:: WRITTEN REQUEST ::
Update the entries from the line with "Click the camera marker near Pearland" to the line with "Action: click(x=128, y=5)" by replacing "camera marker" with "camera icon" and leaving everything else unchanged. Leave the pictures out of your answer.

(Entries showing where targets appear)

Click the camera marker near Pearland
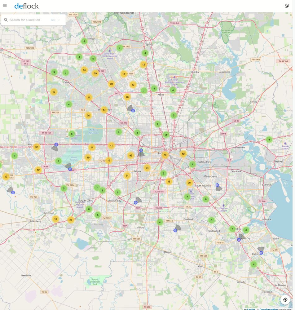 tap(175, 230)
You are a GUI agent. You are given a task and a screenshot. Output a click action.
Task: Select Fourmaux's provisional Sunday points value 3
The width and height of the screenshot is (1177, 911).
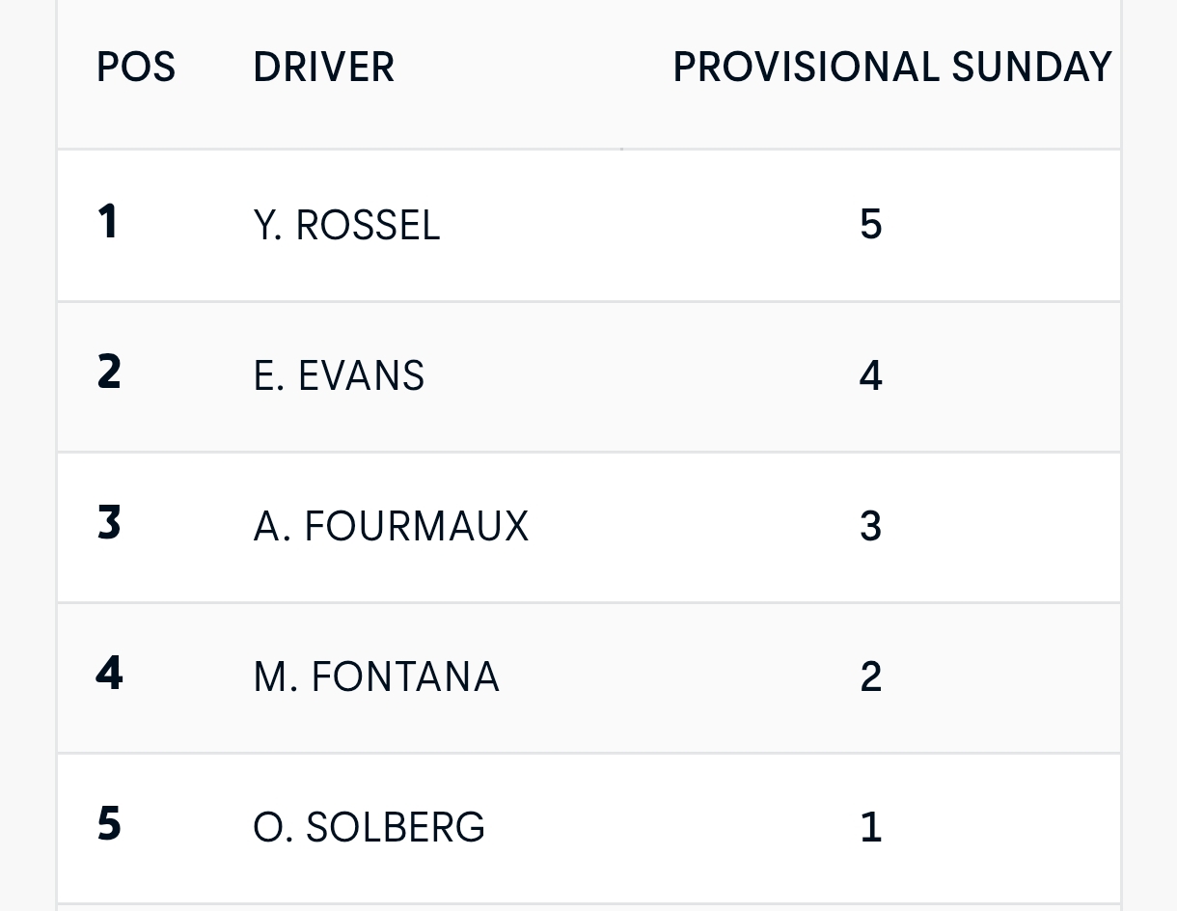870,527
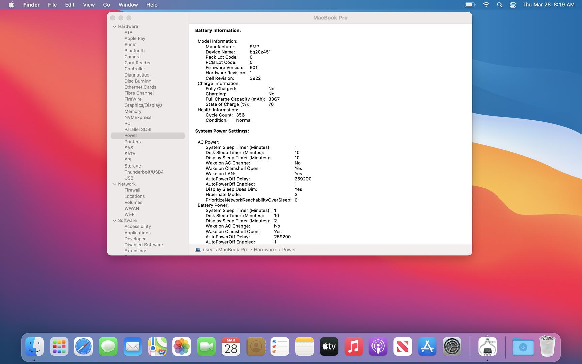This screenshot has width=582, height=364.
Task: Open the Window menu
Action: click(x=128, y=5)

==

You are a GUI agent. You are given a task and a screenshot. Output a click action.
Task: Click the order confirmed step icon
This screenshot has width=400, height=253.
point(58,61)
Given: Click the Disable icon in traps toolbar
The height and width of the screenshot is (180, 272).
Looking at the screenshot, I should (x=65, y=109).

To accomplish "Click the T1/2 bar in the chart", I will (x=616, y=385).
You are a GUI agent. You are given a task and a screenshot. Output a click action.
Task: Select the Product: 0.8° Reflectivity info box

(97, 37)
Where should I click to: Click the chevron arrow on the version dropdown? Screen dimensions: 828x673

:: ANSWER TO THIS PROBLEM ::
Click the camera icon near Pearland
 tap(175, 230)
You are a GUI agent. You are given a task and a screenshot. Output a click action.
Task: Select Fourmaux's provisional Sunday points value 3
The width and height of the screenshot is (1177, 911).
870,527
This screenshot has width=582, height=364.
Task: Open the Window menu
Action: click(x=128, y=5)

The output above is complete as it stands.